Ciekawą sprawą jest połączenie tego co widać na filmiku, ze znaczeniem słowa Panopticon. Otóż jest to wielopoziomowe więzienie, wymyślone i zaprojektowane przez angielskiego filozofa utylitarystę, Jeremy’ego Benthama. Wpadł on na pomysł stworzenia więzienia w kształcie pierścienia, w środku którego stałaby kilkupoziomowa wieża strażnicza. W tej wieży mieliby się znajdować strażnicy pilnujący więźniów. Myk, miał polegać na tym, że więźniowie mieli nie widzieć strażników. Mieli mieć świadomość, że są pilnowani, ale nic poza tym. W najlepszej sytuacji, strażników mogłoby w ogóle nie być w wieży. Sama świadomość, że mogą tam być, miała trzymać więźniów w ryzach.

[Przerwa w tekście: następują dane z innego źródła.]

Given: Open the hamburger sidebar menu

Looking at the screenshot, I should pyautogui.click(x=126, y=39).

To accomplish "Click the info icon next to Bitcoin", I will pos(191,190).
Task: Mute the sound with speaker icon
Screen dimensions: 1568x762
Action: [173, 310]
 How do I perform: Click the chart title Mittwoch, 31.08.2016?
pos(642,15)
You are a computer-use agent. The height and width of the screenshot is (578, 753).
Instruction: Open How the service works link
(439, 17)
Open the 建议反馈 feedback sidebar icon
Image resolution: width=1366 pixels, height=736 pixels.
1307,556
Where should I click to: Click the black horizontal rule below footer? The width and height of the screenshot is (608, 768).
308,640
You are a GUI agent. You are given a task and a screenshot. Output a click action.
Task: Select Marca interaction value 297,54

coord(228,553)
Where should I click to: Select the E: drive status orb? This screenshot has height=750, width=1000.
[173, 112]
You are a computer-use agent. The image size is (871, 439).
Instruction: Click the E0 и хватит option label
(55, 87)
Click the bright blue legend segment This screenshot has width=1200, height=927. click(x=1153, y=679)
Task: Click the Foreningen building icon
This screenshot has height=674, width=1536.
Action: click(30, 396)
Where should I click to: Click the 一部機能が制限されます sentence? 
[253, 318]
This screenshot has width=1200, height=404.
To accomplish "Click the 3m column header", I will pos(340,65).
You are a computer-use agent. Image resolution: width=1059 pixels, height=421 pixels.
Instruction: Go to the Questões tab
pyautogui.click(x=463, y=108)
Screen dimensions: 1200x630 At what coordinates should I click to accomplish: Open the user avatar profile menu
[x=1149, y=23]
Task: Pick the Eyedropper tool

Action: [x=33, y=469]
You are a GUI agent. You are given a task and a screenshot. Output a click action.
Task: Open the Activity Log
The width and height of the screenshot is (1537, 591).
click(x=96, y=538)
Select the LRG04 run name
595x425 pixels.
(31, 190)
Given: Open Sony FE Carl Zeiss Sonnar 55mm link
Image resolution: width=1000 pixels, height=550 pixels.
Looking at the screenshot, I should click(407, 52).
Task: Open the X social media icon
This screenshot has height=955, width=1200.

Tyle, że Benthamowi, nie udało się zrealizować swojego projektu.
W zwiastunie, widać na początku coś, co może podpadać pod tę wizję. Mamy wszechwidzące oczy kamer, niemal jak z Wielkiego Brata. Mamy siły policyjne identyfikujące wszystko i wszystkich, tylko na nich patrząc. A potem mamy wielkie roboty, mecha-smoki, giwery i typową jRPG’ową rozpierduchę. Mnie to kupiło.
Gra ma być zaprezentowana dokładniej 21 maja. Taaaak…21 maja, czyli w dzień wielkiej konferencji Microsoftu, na której pewnie zobaczymy nowego Xboxa. Ciekawy ruch Sony.